Work item: Every line of the material must be set down again without alteration.

Records shown:
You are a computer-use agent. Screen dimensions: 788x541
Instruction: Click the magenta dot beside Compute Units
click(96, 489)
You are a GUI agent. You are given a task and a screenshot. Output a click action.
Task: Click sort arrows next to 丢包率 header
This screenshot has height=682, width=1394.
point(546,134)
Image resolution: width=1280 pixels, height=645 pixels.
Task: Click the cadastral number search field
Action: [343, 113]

Output below:
You are a computer-use agent. Screen dimensions: 788x541
Instruction: Click the magenta dot beside Compute Units
click(96, 489)
You are a GUI agent. You are given a task and a screenshot. Output a click action.
Task: Click sort arrows next to 丢包率 header
This screenshot has height=682, width=1394.
point(546,134)
Image resolution: width=1280 pixels, height=645 pixels.
Task: Click the cadastral number search field
Action: [343, 113]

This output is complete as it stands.